[Items in a dataset listing]
■ ■ ■

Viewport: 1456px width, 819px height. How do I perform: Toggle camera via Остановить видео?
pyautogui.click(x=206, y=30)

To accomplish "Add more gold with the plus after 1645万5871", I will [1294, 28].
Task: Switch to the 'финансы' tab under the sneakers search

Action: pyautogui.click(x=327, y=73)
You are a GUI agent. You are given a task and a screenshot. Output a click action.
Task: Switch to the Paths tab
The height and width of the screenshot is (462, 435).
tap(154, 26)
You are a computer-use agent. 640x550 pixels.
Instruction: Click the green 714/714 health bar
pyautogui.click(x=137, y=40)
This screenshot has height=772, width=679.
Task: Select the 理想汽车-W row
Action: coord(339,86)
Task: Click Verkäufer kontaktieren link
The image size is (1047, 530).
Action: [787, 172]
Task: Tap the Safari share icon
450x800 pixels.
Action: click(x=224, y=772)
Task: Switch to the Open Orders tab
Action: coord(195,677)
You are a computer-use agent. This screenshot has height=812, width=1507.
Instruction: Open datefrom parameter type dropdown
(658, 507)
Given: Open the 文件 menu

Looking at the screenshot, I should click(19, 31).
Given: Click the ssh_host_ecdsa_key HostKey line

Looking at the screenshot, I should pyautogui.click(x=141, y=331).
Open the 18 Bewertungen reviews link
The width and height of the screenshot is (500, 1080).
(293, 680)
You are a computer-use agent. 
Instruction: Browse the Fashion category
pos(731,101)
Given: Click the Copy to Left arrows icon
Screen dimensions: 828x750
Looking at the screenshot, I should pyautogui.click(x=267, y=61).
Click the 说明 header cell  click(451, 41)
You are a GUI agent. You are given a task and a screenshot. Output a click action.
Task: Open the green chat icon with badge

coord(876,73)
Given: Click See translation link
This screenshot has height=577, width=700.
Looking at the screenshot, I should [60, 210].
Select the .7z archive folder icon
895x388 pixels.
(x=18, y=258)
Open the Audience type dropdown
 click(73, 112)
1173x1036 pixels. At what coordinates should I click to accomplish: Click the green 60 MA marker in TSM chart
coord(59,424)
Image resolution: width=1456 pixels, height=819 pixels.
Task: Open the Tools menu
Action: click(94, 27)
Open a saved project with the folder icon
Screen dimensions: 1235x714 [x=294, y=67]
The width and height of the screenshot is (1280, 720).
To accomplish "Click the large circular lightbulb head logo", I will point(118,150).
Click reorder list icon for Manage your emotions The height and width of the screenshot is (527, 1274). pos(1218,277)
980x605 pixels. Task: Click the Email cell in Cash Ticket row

■ ■ ■

To do
Rewrite the lines of the listing from the line with "Open the Audience type dropdown" up to and including the last line, swapping "lightbulb" for "light bulb" and leaving everything else as it is.

Reply to the exercise
Open the Audience type dropdown
 click(73, 112)
1173x1036 pixels. At what coordinates should I click to accomplish: Click the green 60 MA marker in TSM chart
coord(59,424)
Image resolution: width=1456 pixels, height=819 pixels.
Task: Open the Tools menu
Action: click(94, 27)
Open a saved project with the folder icon
Screen dimensions: 1235x714 [x=294, y=67]
The width and height of the screenshot is (1280, 720).
To accomplish "Click the large circular light bulb head logo", I will point(118,150).
Click reorder list icon for Manage your emotions The height and width of the screenshot is (527, 1274). pos(1218,277)
980x605 pixels. Task: Click the Email cell in Cash Ticket row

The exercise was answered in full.